I'm studying Do Carmo's differential geometry of curves and surfaces book and I have come up with the following question:
Let $S_1 \subset \mathbb{R}^3$ a regular surface and $S_2 \subset \mathbb{R}^3$ such that there exists a diffeomorphism $f:S_1 \rightarrow S_2$ (a differentiable and bijective function such that $f^{-1} :S_2 \rightarrow S_1$ is differentiable aswell). Is $S_2$ a regular surface?
My thoughts are that $S_2$ is also regular:
Let $S_1$ be a regular surface and $f:S_1 \rightarrow S_2$ a diffeomorphism. By definition of regular surface, for any $p\in S_1$ there exist a pair $(\varphi, U)$, where $U \subset \mathbb{R}^2$ is open and $\varphi:U \rightarrow S_1$ is an homeomorphism such that $p\in \varphi(U)$ and $d\varphi_p$ is injective.

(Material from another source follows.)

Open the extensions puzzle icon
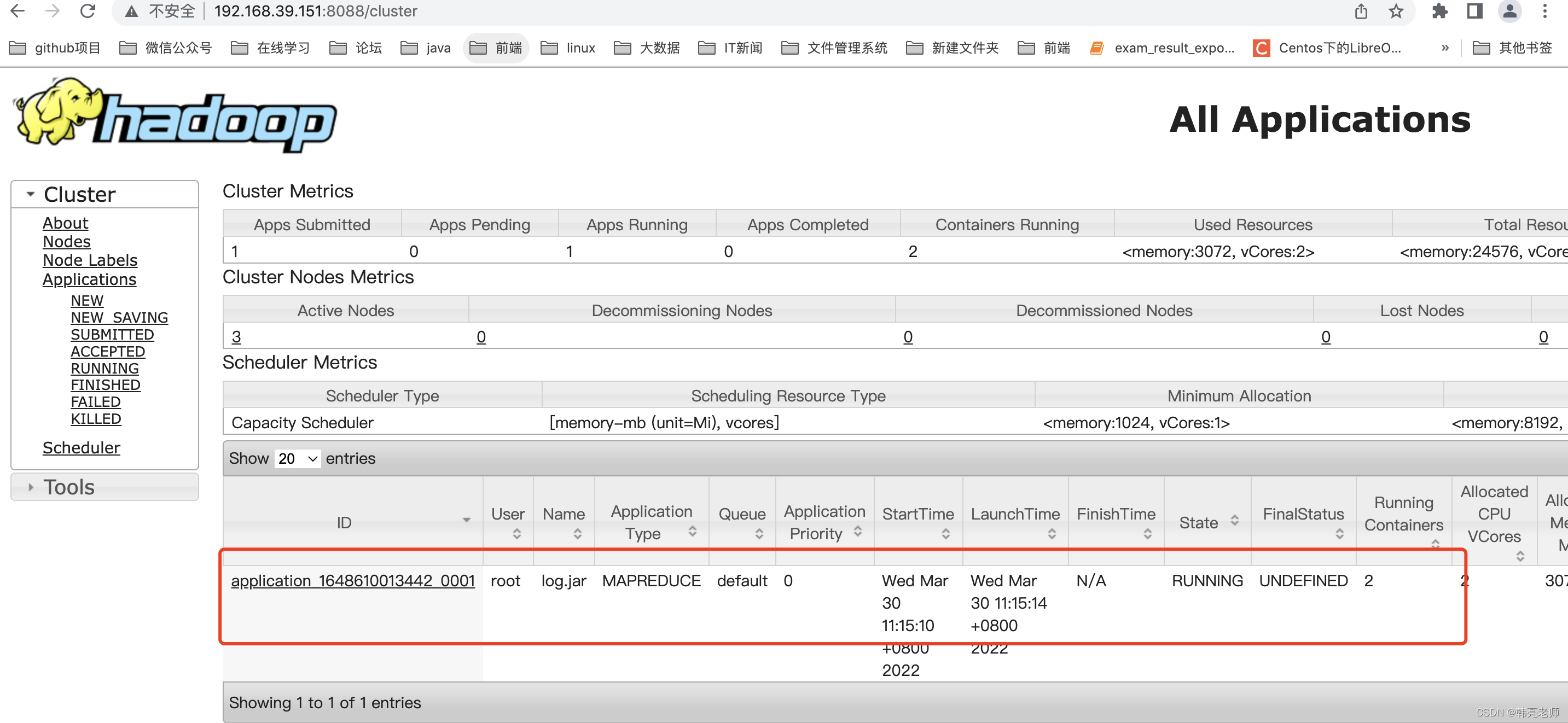This screenshot has height=723, width=1568. (1439, 11)
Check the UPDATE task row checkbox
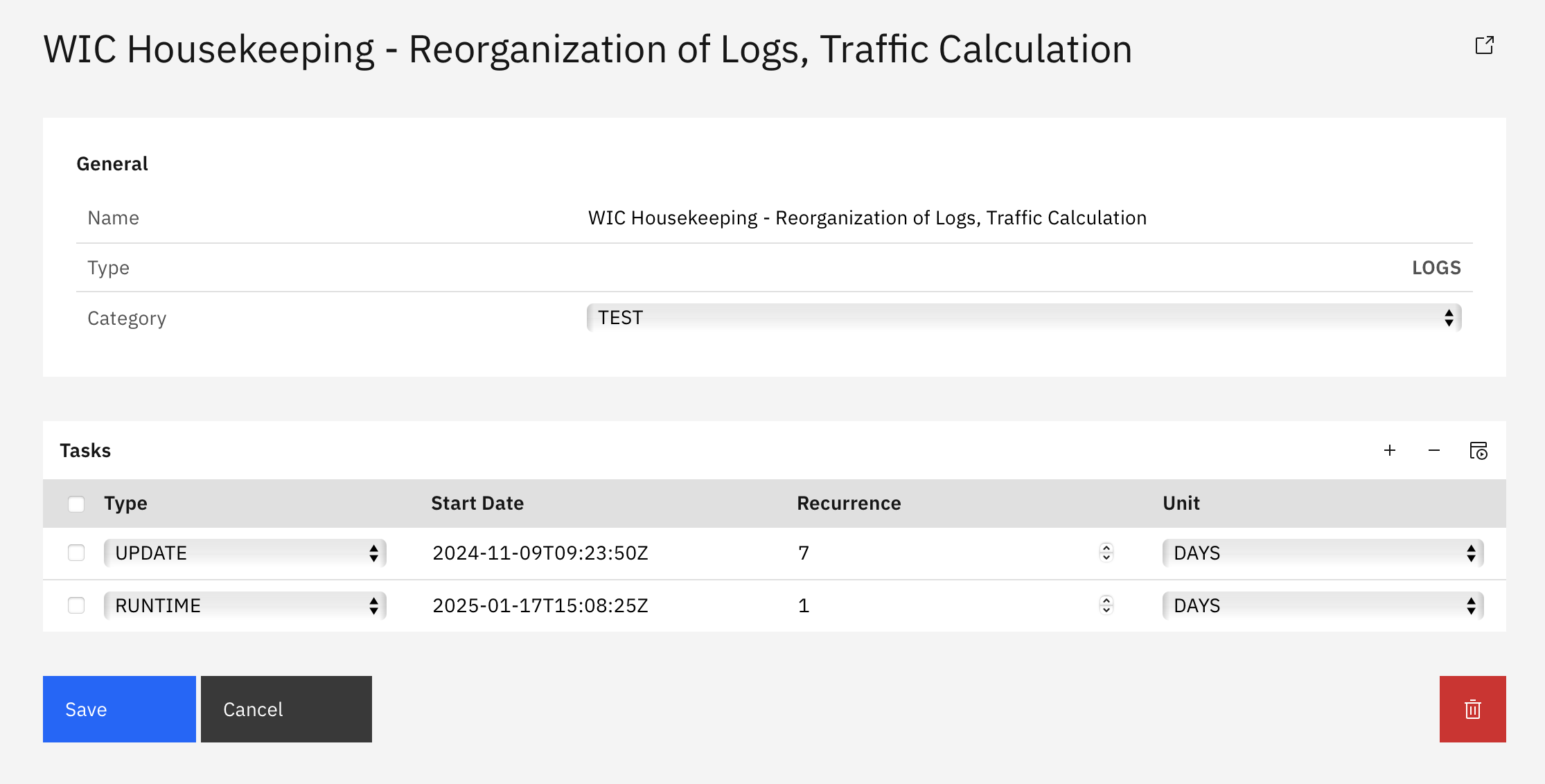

The function $f \circ \varphi$ is a composition of a diffeomorphism with an homeomorphism, so it is an homeomorphism, and $d(f \circ \varphi)_p =d(f)_{\varphi(p)} \circ d(\varphi)_p$ is a composition of a bijective function (because f is diffeomorphism) with an injective function, so it is injective. Thus we conclude that $S_2$ is regular with parametrization $(f \circ \varphi, U)$.
However I haven't found this proposition in Do Carmo's book, which makes me think it is false. Is the claim true or have I made a mistake in my proof?